## Source excerpt
::::

Cochran’s lack of optimism wasn’t totally unfounded. Individually and as a team, he and Surnow were “Oh-for-17” with pilot pitches, he says. Over a 10-year period, scripts based on a lot of ideas—from cold-case investigations to sci-fi artifical intelligence—fell to the floor.
Still, Cochran’s outlook had been much bleaker in 1988 than it was along that extended oh-fer. “I was jobless,” he remembers. “The Writer’s Guild was on strike, my wife was pregnant and we had a mortgage to pay, and I was in a picket line outside Paramount.”
To add a little salt to the situation, Cochran had made a daring decision just a few months before the strike to abandon the “very substantial” salary of his management consultant position to try this writing life, to pursue something he had previously done for his own amusement.
“I had finally written something I thought was decent,” Cochran says. “I showed it to a writer, who thought it was pretty good. I knew in my heart I’d hate myself for the rest of my life if I didn’t give it a shot…so I quit my real job.”
That friend’s agent later showed the sample script to Steven Bochco, the creator and executive producer of LA Law, who later bought one of his pitches for an episode. That gave Cochran the credibility, after the strike ended, to have lunch with then-LA Law-producer David Kelley, which helped lead to 10 years writing for The Commish, JAG and La Femme Nikita. Cochran attributes his success to the fact that Kelley gave him a chance.
The 30-million-plus viewers who saw 24’s last season premiere are glad he did.
~ ~ ~
“So we sat there at IHOP, eating pancakes, coming up with notions for the show,” says Cochran. “All we knew was we wanted it to be 24 hours.”
Not unlike Sutherland’s Bauer, who regularly survives sophisticated terrorist organizations, double agents, and fast-evaporating minutes to avert international catastrophe, the two creators used a matter-of-fact creativity to develop the blueprint for a show that would strike ratings magic—and earn 39 Emmy nominations.
“We wondered, what would keep our character awake for 24 hours?” says Cochran. “Intense action—an assassination.” They proceeded to tackle the other challenges the fresh format would present, devising effective subplots (“You can’t just have the good guy chase the bad guy for two hours,” says Cochran, “but what could balance the assasination—maybe his daughter is kidnapped…”) and ways to avoid the doldrums of any day, however chaotic. (“You can’t follow Jack the whole time, you need multiple storylines—the hero, the kid, the bad guys, the boss…”).
And while Cochran admits that “adding up the times we’d written pilots, I wasn’t confident,” IHOP musings morphed into “somebody talks, somebody types” and, ultimately, a successful sale of the idea to the network. And more challenges—they needed the main character on which the show’s success would hinge.

::::

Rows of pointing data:
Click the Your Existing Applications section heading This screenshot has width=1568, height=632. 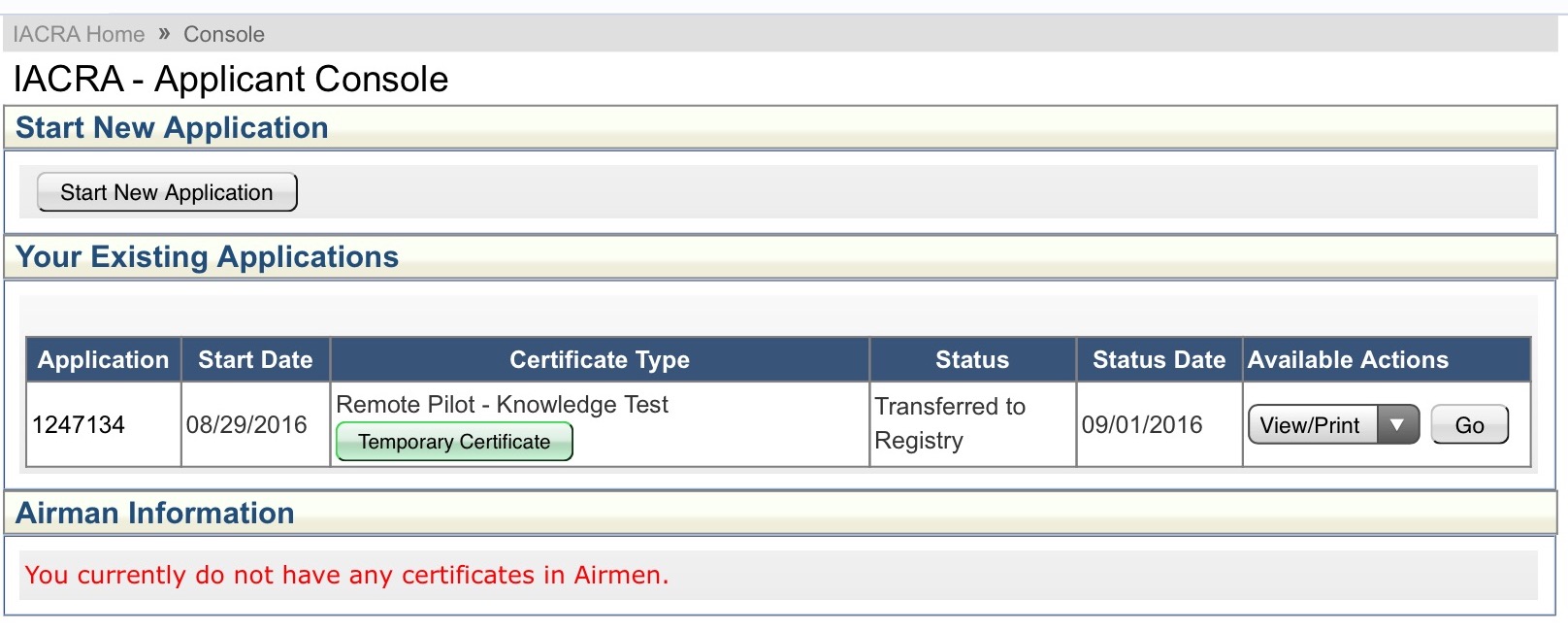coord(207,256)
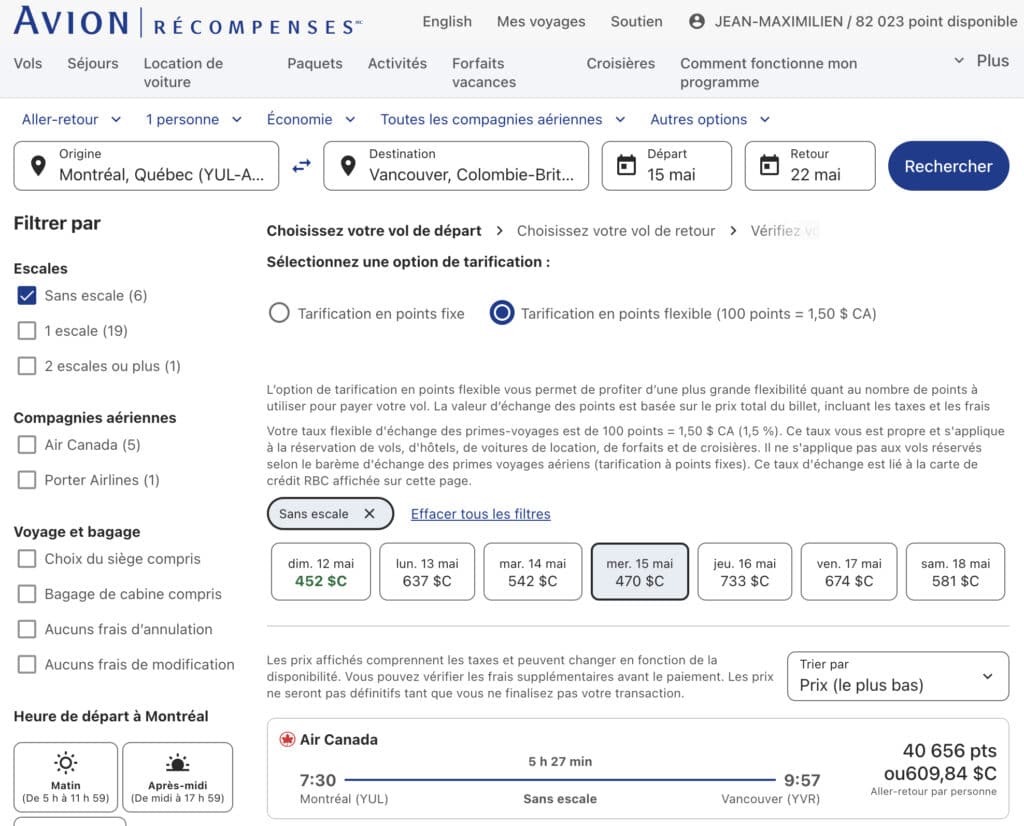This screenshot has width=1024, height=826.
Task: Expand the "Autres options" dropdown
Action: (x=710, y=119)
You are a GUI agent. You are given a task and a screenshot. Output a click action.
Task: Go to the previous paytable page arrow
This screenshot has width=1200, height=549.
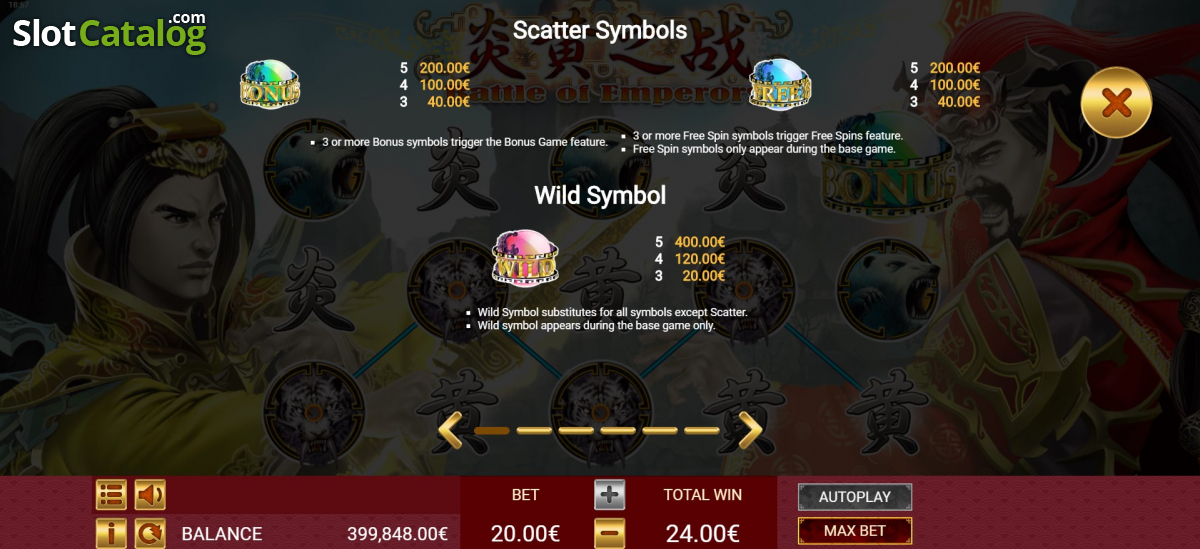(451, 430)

::::

## Problem to work on
Resume the excerpt about how Cochran and Surnow created 24, starting right after its last sentence. The rows aren't needed here.

## The result
While Cochran demurs when asked to name the actors who read for the part, they came across something in Sutherland, who at the time was competing in rodeos.
“He’s a very smart guy,” Cochran says. “I’d seen his work. And he projects an inner demon that we liked. But I thought no one would believe that he had a teenage daughter. Then someone told me he had one in real life. He stepped into the part and carried the show.”
~ ~ ~
Cochran, a tall, easygoing father of two who grew up in Monterey’s Monte Vista neighborhood and played football while at Monterey High, laughs when asked to compare himself to any one of the show’s ensemble cast. “Jack, of course,” he says.
The similarities aren’t as far out as they might seem. Cochran and Surnow’s ability to create on a pressurized schedule (Cochran says they can only realistically script three to four episodes ahead “if we’re lucky”) reveals a cool shared by their main character.
“The desperation on the screen mirrors the desperation in the writing,” he says, acknowledging that the task of completing 24 episodes was immensely ambitious and exhausting. “After the first season, I didn’t want to come back.”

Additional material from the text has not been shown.